Otto anni fa volevano fare tutti i cuochi, oggi gli istituti professionali alberghieri sono in crisi. Non solo è finito l’effetto Masterchef, il talent show culinario, ma a creare una vera e propria emorragia di di iscrizioni (– 47,1%) è quella che i dirigenti di queste scuole chiamano la “licealizzazione” ovvero la tendenza a non valorizzare gli istituti professionali e la diminuzione delle ore di laboratorio per aumentare quelle teoriche. Il risultato di questo processo in atto da anni è drastico: nell’anno scolastico 2014/15 gli iscritti erano 64.296; nel 2021/2022 appena 34.015. Secondo i dati dell’Osservatorio ristorazione nel 2022/23 sono scesi persino a 25.375 alunni. Un calo che in un paese che regge la sua economia, in alcune regioni, grazie al turismo non può non essere preso in considerazione.

=====

COMPITO DA SVOLGERE — Secondo il testo sugli istituti professionali alberghieri, quanti erano gli iscritti nell'anno scolastico 2014/15?

=====

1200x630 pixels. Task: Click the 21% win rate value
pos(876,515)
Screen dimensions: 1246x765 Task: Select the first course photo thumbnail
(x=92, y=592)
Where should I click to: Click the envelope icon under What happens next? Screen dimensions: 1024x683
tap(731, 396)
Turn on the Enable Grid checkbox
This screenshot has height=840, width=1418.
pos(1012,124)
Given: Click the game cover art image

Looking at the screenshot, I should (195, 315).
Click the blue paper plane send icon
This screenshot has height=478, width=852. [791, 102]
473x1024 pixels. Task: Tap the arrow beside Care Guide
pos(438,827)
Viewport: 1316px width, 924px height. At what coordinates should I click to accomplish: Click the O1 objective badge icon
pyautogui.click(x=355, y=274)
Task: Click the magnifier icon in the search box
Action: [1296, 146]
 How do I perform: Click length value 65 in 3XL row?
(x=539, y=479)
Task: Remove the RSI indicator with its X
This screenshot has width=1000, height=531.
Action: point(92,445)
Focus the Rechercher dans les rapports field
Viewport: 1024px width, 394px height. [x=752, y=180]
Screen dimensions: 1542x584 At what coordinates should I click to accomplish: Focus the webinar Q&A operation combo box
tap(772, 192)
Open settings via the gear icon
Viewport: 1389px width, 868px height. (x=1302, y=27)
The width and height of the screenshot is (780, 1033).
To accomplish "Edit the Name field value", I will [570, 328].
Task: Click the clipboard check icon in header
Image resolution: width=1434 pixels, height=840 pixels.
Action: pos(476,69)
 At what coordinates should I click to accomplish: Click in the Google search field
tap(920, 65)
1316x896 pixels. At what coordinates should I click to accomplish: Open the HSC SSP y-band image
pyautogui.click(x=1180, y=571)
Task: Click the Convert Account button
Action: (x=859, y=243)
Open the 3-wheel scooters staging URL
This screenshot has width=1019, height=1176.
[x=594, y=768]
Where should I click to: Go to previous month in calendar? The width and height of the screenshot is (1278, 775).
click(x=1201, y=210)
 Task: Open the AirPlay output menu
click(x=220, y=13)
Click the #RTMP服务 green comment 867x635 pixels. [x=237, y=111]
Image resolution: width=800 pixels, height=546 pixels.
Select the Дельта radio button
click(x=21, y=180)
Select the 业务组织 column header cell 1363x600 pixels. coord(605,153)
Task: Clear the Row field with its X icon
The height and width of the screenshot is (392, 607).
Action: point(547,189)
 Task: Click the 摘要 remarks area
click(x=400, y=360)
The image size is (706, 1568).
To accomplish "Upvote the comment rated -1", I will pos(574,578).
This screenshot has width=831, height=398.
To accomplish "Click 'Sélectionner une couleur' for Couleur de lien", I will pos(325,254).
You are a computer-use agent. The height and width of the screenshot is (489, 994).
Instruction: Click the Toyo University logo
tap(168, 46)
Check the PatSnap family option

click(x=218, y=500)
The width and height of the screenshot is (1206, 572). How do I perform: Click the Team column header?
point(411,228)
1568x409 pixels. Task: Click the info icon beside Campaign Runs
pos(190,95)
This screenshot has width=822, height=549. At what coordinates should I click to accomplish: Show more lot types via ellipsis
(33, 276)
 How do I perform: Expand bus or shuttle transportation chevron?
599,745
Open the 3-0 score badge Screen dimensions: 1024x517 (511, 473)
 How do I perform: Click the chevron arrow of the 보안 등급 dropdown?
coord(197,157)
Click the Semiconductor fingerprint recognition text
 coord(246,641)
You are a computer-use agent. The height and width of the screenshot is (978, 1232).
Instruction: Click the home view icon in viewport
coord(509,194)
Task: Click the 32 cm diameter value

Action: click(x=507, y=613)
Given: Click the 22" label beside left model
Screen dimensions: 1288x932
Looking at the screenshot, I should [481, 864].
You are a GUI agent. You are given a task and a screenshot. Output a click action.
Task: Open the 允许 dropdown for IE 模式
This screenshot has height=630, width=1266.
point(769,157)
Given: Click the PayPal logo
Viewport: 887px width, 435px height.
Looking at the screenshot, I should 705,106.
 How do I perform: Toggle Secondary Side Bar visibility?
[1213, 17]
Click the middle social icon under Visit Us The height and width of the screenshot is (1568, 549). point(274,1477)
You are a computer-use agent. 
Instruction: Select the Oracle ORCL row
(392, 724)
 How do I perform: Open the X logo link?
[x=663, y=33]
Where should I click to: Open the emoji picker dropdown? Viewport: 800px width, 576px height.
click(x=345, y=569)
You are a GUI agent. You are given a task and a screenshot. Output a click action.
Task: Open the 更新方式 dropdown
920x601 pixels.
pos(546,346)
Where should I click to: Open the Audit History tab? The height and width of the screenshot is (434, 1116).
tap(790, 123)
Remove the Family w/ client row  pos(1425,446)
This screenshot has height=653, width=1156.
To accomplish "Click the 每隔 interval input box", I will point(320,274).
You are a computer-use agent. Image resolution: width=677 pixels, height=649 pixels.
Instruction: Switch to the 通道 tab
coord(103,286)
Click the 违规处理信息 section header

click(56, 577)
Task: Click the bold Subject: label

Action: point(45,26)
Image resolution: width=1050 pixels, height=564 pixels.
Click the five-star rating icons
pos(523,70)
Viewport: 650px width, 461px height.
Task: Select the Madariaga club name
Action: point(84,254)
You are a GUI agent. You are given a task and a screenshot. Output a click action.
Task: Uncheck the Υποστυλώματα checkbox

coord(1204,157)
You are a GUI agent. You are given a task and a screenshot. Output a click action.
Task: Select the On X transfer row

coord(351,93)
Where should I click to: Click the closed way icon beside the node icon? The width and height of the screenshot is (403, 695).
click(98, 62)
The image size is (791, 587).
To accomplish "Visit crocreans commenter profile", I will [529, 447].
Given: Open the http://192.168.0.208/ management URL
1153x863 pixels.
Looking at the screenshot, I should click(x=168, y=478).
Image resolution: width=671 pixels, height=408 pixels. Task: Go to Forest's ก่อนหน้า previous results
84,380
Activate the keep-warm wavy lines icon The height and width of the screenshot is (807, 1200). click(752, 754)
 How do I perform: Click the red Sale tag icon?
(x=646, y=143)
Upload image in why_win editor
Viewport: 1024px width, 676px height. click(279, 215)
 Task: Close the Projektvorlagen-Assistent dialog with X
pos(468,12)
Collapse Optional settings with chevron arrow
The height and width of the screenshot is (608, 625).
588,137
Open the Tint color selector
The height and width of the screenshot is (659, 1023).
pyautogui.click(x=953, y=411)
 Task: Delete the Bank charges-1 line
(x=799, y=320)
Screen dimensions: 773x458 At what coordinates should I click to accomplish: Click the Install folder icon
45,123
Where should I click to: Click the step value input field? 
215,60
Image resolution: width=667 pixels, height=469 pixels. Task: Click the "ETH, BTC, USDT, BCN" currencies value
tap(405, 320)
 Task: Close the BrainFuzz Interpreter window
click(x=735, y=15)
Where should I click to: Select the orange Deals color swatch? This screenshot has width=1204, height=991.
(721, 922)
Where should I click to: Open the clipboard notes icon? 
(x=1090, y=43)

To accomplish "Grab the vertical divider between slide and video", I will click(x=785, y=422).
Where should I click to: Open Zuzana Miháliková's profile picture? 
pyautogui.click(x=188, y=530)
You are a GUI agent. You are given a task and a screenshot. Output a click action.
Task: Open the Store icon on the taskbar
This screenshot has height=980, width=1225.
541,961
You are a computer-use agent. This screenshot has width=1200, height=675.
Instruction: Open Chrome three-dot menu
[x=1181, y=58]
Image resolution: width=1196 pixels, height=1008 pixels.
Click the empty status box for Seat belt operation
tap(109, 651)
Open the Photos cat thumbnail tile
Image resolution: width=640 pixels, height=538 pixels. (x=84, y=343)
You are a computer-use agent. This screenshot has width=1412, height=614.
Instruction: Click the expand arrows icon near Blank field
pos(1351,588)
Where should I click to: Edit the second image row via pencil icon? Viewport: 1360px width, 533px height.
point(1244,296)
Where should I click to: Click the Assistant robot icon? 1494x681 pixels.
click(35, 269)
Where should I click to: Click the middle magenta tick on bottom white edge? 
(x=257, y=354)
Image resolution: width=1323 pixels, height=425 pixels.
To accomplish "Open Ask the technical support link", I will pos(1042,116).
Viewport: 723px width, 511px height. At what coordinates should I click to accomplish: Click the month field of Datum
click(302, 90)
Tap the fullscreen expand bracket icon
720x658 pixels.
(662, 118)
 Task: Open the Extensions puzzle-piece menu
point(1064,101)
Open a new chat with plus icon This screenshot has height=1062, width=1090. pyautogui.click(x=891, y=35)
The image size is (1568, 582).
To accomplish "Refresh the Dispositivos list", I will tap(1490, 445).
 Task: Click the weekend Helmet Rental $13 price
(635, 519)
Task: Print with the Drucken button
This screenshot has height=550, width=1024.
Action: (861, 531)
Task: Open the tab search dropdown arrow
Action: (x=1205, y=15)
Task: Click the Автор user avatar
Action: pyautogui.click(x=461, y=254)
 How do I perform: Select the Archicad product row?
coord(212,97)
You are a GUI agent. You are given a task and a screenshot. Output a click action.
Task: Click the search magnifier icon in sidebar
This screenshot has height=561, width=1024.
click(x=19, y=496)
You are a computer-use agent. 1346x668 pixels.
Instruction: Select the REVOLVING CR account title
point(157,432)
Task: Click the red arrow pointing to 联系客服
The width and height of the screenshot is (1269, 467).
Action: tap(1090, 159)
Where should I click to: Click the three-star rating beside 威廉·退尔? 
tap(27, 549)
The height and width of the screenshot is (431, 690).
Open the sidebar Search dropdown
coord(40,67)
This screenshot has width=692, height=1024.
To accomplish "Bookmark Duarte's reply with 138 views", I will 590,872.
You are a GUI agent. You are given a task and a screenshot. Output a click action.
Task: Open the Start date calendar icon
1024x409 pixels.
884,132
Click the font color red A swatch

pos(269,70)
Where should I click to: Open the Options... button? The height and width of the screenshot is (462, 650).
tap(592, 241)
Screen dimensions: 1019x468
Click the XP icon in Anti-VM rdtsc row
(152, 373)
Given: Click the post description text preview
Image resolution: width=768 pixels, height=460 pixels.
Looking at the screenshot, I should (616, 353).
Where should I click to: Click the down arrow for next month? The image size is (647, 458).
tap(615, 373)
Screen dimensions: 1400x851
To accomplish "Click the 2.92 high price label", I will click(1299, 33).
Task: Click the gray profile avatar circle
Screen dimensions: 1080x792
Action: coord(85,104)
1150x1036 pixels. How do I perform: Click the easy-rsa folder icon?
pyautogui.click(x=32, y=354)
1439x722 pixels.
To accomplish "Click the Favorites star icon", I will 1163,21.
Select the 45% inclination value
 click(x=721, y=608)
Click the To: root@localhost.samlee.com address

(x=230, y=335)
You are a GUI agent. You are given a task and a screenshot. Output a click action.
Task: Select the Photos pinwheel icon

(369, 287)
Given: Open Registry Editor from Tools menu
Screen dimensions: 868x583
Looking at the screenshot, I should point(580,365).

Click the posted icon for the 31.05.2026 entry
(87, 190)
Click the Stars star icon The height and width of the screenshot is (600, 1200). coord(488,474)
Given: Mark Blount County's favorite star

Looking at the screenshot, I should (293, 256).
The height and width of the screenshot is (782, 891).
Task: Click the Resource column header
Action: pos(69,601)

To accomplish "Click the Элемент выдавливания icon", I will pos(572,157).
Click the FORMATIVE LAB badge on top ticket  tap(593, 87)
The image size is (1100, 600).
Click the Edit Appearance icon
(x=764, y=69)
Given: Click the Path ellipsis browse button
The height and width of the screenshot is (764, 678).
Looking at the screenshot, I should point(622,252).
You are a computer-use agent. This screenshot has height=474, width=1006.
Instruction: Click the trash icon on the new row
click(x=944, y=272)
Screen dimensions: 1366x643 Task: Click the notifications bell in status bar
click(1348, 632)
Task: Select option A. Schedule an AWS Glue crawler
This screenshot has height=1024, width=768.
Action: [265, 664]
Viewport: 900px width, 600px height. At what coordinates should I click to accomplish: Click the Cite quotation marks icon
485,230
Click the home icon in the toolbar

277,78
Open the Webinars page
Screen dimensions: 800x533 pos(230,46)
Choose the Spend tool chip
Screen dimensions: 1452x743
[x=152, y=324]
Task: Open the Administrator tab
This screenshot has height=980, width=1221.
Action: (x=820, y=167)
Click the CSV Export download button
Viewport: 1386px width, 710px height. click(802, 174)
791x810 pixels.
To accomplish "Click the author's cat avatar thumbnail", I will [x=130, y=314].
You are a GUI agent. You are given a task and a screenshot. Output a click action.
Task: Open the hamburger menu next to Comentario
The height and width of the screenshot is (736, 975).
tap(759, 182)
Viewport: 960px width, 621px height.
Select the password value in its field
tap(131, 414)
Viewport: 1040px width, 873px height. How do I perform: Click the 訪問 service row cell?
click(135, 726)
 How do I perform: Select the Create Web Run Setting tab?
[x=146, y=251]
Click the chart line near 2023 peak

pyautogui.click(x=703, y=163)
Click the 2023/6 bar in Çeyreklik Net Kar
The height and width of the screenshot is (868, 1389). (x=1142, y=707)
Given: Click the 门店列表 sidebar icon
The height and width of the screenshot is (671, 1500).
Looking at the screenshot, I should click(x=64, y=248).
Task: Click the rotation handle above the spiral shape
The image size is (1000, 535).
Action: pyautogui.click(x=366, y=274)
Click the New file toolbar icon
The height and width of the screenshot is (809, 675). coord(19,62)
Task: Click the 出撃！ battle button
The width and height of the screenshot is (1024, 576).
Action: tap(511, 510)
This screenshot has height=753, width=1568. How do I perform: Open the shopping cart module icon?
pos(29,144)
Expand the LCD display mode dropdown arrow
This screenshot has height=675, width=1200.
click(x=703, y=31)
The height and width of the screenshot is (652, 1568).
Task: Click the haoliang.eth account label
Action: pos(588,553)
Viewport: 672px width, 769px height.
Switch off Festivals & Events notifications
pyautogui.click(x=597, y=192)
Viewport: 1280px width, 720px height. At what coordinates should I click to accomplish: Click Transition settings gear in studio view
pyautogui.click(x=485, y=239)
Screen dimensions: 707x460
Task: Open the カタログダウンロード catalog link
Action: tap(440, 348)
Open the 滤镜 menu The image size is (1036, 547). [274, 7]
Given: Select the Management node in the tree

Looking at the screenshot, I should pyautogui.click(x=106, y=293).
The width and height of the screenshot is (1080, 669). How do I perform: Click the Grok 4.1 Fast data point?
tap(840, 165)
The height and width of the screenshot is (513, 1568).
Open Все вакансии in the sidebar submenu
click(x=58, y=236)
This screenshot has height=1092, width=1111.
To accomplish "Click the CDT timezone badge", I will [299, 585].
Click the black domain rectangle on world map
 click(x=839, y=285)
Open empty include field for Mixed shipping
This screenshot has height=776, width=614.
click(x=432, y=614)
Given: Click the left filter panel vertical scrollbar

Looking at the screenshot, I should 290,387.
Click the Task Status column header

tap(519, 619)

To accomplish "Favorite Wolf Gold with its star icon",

=====

COMPITO SVOLTO — Gli iscritti erano 64.296.